Questions fréquentes
Le lierre abîme-t-il les murs ?
Sur un mur sain, le lierre s’accroche en surface et ne perce pas la maçonnerie. Le problème apparaît sur les enduits fissurés, les joints friables, les tuiles et les gouttières, où les tiges peuvent s’infiltrer. Avant de planter, vérifiez l’état du support et taillez régulièrement les zones sensibles.
Peut-on planter du lierre au pied d’un arbre ?
Vous pouvez le faire au pied d’un arbre adulte si vous le contrôlez, mais évitez les jeunes arbres et les fruitiers faibles. Le lierre peut concurrencer les racines, grimper dans la ramure et créer trop d’ombre. Coupez les tiges dès qu’elles commencent à monter trop haut.
Pourquoi mon lierre jaunit ?
Un jaunissement vient souvent d’un excès d’eau, d’une motte trop sèche en pot ou d’un stress après plantation.
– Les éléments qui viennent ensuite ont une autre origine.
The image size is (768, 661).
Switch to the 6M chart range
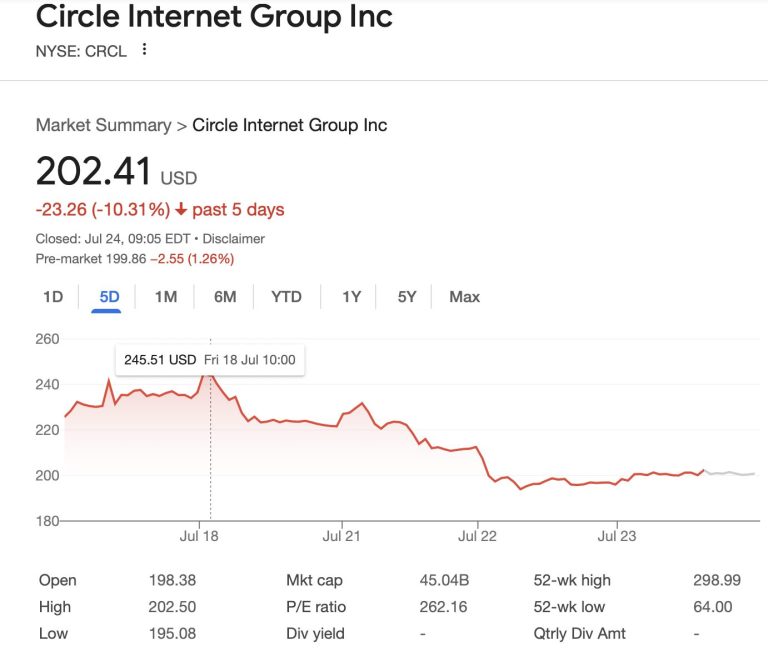click(x=225, y=296)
Touchez la terre avant d’arroser : si elle est humide en profondeur, laissez sécher. Si elle est sèche et rétractée, arrosez longuement pour réhydrater toute la motte.
Le lierre pousse-t-il à l’ombre complète ?
Il tolère bien l’ombre, mais il devient plus dense et plus régulier avec un minimum de lumière. Dans une ombre très sombre, sa croissance ralentit et les tiges cherchent la clarté en s’allongeant. Une ombre claire ou une mi-ombre donne généralement le meilleur résultat.
Comment contenir un lierre trop envahissant ?
Coupez d’abord toutes les tiges qui dépassent la zone prévue, puis revenez au point d’ancrage pour supprimer les départs trop vigoureux. Intervenez avant que les rameaux n’atteignent les gouttières, les ouvertures ou les plantes voisines. Une taille de maîtrise régulière est plus facile qu’un arrachage tardif.